Work item
Nothing but the images is to be left out of your exact copy of the entries.

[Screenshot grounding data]
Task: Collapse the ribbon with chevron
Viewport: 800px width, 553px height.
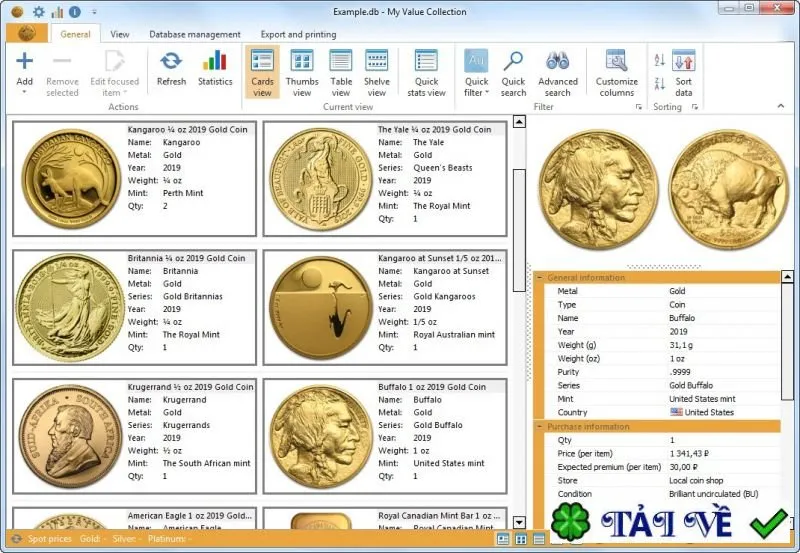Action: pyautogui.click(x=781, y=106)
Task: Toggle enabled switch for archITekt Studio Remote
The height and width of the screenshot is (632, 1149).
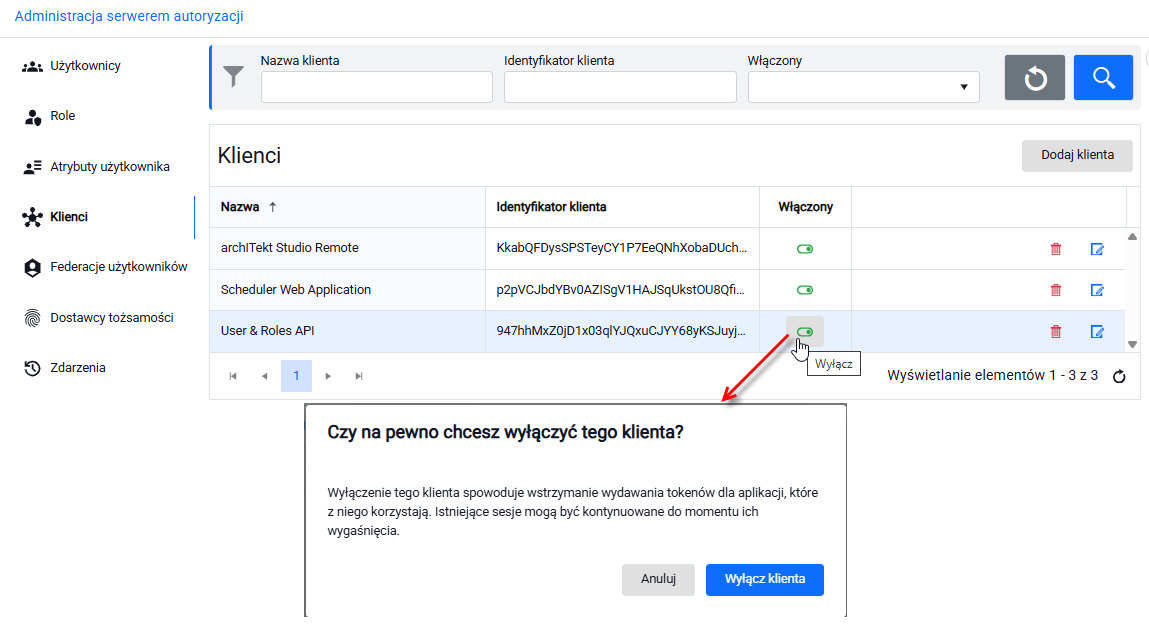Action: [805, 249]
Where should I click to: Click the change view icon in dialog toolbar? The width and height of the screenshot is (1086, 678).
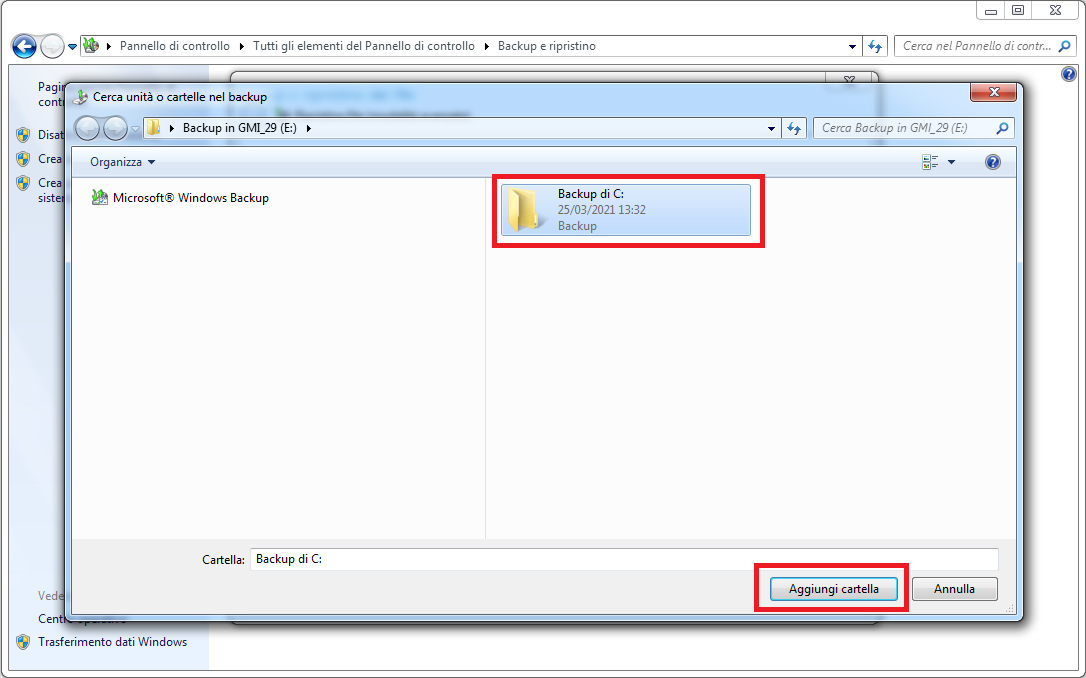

Exercise output
Task: Collapse the ribbon with chevron
Viewport: 800px width, 553px height.
Action: pyautogui.click(x=781, y=106)
Task: Toggle enabled switch for archITekt Studio Remote
The height and width of the screenshot is (632, 1149).
Action: [805, 249]
Where should I click to: Click the change view icon in dialog toolbar? The width and height of the screenshot is (1086, 678).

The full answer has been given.